Monday Morning Links

Miscellaneous material to start your week.

- Roland Paulsen is rightly critical of the billionaire-funded take that we should ignore the ready availability of resources to end severe crises simply because they were worse on an absolute level in the past:
To exclusively discuss social progress based on a certain set of facts removes moral values from the debate. Facts only point to that which is and has been, but when we argue about values such as freedom or justice, we are considering the less measurable, counterfactual world of what might have been or what might be. This is precisely the world that the New Optimists refuse to acknowledge.
...
Oxfam reported in January that a 0.5 percent tax on the wealth of the world’s richest 1% would raise more money than it would cost to educate the world’s 262 million children currently out of school and provide healthcare that would save the lives of 3.3 million people. Instead, according to the British House of Commons Library, we are on a course that will concentrate two-thirds of the world’s wealth in the richest 1% by 2030.

Facts like these do not fit into the “optimistic ” TED Talk celebration of neoliberalism—the docile, yet enthusiastically marketed, resignation to business as usual. On the contrary, they point to potentialities that remain unrealized due to the exploitative relationships on which global capitalism relies.

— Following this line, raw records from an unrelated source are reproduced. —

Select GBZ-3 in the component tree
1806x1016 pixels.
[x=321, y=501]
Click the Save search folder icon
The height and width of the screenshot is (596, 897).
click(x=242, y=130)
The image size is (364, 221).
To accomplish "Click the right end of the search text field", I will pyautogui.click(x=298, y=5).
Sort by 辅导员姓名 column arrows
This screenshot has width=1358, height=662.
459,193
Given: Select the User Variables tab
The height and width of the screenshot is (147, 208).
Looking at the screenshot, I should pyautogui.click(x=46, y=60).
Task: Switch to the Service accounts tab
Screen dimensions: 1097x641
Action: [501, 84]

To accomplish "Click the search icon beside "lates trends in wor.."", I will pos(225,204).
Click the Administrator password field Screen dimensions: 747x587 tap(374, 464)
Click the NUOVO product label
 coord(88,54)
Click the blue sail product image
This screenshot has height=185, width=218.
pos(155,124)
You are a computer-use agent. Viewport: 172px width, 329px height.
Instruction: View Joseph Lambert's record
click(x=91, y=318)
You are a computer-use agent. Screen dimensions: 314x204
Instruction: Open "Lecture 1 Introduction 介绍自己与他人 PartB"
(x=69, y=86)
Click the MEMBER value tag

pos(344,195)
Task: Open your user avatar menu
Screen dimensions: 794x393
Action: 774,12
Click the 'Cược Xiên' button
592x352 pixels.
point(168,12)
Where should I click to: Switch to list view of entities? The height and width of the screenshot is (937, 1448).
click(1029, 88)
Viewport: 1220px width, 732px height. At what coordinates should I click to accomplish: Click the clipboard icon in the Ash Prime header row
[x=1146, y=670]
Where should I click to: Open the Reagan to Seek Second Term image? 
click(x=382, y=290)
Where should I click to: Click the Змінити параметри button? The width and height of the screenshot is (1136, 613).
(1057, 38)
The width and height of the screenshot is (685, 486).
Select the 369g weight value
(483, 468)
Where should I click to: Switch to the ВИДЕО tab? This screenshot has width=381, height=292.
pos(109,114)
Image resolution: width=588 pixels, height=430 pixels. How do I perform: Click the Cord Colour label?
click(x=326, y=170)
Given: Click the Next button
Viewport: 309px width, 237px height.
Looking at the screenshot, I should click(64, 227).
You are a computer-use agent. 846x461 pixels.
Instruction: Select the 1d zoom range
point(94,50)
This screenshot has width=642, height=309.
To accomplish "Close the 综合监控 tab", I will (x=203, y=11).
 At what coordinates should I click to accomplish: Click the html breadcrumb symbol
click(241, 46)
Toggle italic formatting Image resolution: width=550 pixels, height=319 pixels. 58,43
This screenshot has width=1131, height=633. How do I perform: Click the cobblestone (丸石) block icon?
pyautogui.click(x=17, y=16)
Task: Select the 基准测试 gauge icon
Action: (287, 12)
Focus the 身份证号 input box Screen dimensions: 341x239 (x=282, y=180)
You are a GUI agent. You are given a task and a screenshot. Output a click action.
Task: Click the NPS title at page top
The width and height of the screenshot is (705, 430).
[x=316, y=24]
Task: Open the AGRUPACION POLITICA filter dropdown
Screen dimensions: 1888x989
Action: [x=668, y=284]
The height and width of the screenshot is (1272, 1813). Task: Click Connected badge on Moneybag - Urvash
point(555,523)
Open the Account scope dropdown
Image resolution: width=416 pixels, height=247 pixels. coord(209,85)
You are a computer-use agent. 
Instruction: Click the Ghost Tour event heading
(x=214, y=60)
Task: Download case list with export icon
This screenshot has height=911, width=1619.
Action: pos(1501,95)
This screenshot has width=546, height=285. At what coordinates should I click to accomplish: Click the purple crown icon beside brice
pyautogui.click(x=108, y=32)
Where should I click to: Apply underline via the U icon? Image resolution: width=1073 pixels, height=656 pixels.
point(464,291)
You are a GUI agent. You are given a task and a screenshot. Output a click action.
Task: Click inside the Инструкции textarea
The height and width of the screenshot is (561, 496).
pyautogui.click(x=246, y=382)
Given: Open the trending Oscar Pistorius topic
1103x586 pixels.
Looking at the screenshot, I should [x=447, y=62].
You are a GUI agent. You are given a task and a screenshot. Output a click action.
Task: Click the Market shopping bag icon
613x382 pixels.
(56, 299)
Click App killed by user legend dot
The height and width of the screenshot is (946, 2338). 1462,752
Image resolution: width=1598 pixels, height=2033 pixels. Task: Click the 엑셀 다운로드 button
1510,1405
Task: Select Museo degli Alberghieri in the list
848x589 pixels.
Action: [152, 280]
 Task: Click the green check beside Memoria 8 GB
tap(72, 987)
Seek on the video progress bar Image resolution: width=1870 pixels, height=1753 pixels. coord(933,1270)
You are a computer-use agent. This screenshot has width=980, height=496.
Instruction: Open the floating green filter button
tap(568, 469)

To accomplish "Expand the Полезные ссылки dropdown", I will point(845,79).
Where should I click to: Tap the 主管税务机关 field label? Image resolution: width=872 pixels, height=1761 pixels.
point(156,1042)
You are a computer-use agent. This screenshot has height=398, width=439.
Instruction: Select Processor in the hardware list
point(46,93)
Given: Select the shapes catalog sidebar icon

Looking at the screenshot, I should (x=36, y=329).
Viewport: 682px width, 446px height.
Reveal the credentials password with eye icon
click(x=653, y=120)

As Yale philosopher Thomas Pogge suggests, it is more morally conscientious to compare existing poverty “not with historical benchmarks but with present possibilities: How much of this poverty is really unavoidable today? By this standard, our generation is doing worse than any in human history.”
- Damien Gayle reports that UK Labour's needed shift toward movement politics includes supporting the efforts of activists to challenge bank support for dirty energy.

- The Star-Phoenix and Leader-Post editorial boards rightly point out the public demand for transparency into Saskatchewan's alarming rate of workplace injuries and fatalities. And David Burke contrasts Sweden's success in eradicating illness from salmonella against Canada's litany of failures.

- Emma Paling discusses how Doug Ford's reckless slashing of funds has plunged children's aid societies into crisis. And CBC News reports that the PCs' agenda of cruelty also includes the closing of overdose prevention sites, exacerbating the opioid crisis which has already resulted in an unmanageable workload for the province's social support system.

- Finally, David Climenhaga examines the Jason Kenney UCP's plans to save Alberta by destroying it.